Flu does this every year. As does pneumonia.

Is there something we aren't being told? Is this going to spread to the fit, to the younger, to the kids? At the moment no news is suggesting that it is anything but a mild bug, if indeed you notice it at all.

I'm not being a bastard, with a brain condition I might be vulnerable, no idea, my parents are old 80 and 81, so they would be in danger.

But this is what nature has always done, to keep a species strong.

Is this really a cause for mass panic (just went to Sainsbury, bought only what I wanted, no stockpiling) and people were going mad.

The herding theory, letting it spread - much like they do with kids with chicken pox, makes sense does it not?

Not meant to be inflammatory, meant as a part of the debate and this does not negate my deep sympathy for anyone who has/does die from this and the grief it brings their familes.

On numbers who are dying though, this is - unless you tell me otherwise - an absolute fraction of flu and pneumonia. They say we have vaccines for those, but only if they 'guess' the right strain. My old fella had the pneumonia jab last year and still picked it up and nearly died from it.

Worrying, of course, but more so than a bad year of flu?
 
I am still really conflicted on all this. I can't see as a species we can build up immunity to these things - and if we don't, there will be wave after after of this / similar virus - and this is nature, fucking horrible though it is, doing what nature does. 'Weeding' out the weak, elderly, infirm.

Flu does this every year. As does pneumonia.

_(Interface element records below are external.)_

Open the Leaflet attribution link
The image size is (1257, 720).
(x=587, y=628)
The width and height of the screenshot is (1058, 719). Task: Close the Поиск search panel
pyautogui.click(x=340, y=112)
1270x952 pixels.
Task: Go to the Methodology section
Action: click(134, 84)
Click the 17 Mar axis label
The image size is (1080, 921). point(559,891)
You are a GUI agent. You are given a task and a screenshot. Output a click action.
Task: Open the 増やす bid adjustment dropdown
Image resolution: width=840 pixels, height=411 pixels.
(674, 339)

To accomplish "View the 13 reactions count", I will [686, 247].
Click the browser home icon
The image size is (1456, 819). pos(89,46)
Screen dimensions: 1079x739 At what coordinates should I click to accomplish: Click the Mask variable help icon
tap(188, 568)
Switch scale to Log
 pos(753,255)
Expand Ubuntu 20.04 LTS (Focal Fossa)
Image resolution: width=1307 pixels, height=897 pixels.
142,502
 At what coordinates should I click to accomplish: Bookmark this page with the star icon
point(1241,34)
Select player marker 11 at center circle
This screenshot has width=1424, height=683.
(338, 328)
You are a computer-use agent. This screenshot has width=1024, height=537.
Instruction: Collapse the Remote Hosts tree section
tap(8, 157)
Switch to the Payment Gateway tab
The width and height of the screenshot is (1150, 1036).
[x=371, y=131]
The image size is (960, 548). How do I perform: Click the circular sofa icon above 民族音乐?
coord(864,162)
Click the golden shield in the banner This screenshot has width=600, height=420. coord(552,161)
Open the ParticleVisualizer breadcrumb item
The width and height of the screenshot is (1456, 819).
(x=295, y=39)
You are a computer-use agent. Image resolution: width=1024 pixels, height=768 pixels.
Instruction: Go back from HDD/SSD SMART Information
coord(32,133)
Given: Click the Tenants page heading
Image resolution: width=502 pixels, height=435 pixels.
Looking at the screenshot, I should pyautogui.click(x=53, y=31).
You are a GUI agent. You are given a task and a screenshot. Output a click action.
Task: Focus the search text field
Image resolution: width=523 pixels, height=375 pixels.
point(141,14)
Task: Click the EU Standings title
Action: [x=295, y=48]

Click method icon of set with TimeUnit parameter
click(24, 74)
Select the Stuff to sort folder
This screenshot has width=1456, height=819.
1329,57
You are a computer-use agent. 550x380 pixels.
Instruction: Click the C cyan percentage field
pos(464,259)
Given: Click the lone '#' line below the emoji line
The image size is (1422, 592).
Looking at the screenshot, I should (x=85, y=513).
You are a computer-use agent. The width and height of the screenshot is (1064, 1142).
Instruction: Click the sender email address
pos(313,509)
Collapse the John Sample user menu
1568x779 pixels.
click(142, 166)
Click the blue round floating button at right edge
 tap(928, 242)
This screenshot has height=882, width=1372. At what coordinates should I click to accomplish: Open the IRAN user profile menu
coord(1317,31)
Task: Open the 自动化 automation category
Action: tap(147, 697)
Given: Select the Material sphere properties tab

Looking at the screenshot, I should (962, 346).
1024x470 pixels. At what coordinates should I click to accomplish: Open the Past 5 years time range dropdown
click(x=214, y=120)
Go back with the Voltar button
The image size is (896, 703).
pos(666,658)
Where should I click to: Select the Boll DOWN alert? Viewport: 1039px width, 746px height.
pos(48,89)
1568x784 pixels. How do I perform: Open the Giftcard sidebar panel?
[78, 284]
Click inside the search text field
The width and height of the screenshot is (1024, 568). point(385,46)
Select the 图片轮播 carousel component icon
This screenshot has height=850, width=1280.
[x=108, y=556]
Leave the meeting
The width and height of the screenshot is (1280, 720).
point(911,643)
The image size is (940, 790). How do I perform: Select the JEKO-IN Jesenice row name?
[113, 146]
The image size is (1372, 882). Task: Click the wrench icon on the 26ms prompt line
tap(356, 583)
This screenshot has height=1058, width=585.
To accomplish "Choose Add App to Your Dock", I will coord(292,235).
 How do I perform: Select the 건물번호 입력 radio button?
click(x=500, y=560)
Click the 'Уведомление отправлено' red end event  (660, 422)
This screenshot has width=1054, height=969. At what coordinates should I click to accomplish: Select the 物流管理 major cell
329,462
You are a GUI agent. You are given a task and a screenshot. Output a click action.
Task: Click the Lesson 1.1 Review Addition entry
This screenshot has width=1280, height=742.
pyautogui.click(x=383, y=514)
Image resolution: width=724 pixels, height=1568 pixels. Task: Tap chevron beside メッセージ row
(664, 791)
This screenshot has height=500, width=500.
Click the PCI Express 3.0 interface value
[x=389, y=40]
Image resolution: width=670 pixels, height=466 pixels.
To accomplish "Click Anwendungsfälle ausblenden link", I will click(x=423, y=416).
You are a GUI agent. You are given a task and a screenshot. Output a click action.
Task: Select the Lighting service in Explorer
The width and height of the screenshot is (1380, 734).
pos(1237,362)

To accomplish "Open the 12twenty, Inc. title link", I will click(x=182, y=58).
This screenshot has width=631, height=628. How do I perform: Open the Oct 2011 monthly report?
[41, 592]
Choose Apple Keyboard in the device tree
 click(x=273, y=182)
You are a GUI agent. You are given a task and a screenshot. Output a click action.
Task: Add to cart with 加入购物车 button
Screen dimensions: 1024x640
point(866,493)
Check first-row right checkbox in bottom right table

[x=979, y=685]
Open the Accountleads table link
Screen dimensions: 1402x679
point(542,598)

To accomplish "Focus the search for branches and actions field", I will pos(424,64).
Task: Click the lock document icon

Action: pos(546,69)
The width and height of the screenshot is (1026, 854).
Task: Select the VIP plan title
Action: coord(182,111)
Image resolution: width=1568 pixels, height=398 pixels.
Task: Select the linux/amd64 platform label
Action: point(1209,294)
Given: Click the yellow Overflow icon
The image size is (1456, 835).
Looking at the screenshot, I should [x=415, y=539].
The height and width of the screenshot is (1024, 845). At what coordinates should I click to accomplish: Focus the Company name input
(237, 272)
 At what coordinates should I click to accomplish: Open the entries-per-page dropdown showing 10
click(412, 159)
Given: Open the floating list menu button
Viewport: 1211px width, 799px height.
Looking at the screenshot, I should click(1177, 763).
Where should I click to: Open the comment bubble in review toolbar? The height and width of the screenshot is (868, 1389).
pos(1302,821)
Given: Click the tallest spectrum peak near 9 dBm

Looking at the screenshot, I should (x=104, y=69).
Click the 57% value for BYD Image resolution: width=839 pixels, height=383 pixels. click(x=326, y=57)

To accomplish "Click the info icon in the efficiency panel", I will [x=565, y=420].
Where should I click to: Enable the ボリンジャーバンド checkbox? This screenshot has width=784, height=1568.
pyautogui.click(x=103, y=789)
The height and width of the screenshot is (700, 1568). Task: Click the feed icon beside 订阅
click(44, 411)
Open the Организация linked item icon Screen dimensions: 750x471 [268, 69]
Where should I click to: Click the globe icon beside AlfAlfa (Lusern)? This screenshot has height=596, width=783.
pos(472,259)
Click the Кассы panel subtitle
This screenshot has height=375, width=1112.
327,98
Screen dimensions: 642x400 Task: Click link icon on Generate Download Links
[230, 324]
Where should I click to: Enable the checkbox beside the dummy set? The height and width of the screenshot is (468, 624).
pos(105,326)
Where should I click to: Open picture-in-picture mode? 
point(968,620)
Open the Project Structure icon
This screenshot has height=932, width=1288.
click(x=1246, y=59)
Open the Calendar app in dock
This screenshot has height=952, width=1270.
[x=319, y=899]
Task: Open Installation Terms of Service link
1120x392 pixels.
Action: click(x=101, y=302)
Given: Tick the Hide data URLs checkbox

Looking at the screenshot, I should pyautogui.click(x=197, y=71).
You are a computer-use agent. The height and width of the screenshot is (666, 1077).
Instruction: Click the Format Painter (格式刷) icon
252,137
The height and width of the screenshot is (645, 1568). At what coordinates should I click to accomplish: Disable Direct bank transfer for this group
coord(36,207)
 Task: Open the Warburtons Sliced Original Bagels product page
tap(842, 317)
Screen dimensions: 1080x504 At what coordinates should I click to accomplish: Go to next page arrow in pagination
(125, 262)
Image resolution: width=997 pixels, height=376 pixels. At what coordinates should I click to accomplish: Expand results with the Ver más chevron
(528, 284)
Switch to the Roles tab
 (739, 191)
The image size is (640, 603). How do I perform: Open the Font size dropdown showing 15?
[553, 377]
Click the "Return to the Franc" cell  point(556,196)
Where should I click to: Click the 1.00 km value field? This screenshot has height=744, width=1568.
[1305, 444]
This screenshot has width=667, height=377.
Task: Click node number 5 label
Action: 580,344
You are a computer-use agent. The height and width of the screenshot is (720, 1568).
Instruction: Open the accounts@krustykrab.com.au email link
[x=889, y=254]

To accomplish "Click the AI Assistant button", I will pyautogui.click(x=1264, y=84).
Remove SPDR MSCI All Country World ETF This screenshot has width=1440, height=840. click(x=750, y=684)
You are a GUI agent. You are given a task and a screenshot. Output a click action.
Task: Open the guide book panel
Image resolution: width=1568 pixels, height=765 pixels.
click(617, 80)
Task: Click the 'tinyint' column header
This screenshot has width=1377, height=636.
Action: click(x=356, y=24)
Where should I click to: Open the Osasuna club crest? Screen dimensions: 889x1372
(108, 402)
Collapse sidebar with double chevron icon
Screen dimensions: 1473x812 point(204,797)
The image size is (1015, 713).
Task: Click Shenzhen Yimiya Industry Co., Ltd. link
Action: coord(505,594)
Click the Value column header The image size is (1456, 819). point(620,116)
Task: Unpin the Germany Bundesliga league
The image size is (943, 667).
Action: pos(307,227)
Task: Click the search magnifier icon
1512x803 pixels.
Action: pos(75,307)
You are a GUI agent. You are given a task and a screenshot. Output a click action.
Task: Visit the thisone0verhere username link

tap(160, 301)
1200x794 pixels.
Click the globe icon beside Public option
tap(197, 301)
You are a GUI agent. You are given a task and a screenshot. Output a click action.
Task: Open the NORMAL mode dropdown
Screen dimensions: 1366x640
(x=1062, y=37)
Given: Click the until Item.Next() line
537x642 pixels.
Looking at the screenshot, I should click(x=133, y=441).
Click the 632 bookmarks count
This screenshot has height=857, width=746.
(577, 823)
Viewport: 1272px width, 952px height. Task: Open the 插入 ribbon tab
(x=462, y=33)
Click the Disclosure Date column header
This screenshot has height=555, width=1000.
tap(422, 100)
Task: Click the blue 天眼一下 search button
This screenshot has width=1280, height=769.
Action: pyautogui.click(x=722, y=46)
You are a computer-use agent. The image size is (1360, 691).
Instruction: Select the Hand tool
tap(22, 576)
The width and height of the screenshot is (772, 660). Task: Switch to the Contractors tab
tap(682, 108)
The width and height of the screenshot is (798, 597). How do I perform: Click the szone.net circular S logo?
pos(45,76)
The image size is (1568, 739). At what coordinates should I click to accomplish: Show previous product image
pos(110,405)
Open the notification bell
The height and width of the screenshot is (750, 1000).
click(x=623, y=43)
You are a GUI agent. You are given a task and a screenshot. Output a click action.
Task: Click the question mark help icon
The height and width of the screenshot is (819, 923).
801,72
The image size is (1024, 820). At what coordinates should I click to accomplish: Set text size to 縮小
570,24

Is there something we aren't being told? Is this going to spread to the fit, to the younger, to the kids? At the moment no news is suggesting that it is anything but a mild bug, if indeed you notice it at all.

I'm not being a bastard, with a brain condition I might be vulnerable, no idea, my parents are old 80 and 81, so they would be in danger.

But this is what nature has always done, to keep a species strong.

Is this really a cause for mass panic (just went to Sainsbury, bought only what I wanted, no stockpiling) and people were going mad.

The herding theory, letting it spread - much like they do with kids with chicken pox, makes sense does it not?

Not meant to be inflammatory, meant as a part of the debate and this does not negate my deep sympathy for anyone who has/does die from this and the grief it brings their familes.

On numbers who are dying though, this is - unless you tell me otherwise - an absolute fraction of flu and pneumonia. They say we have vaccines for those, but only if they 'guess' the right strain. My old fella had the pneumonia jab last year and still picked it up and nearly died from it.

Worrying, of course, but more so than a bad year of flu?

The numbers suggest 80% will get it, with a 1% chance of dying.

With Flu, fewer than 10% get it every year, and 0.1% die.

That means this is effectively 80 times more deadly.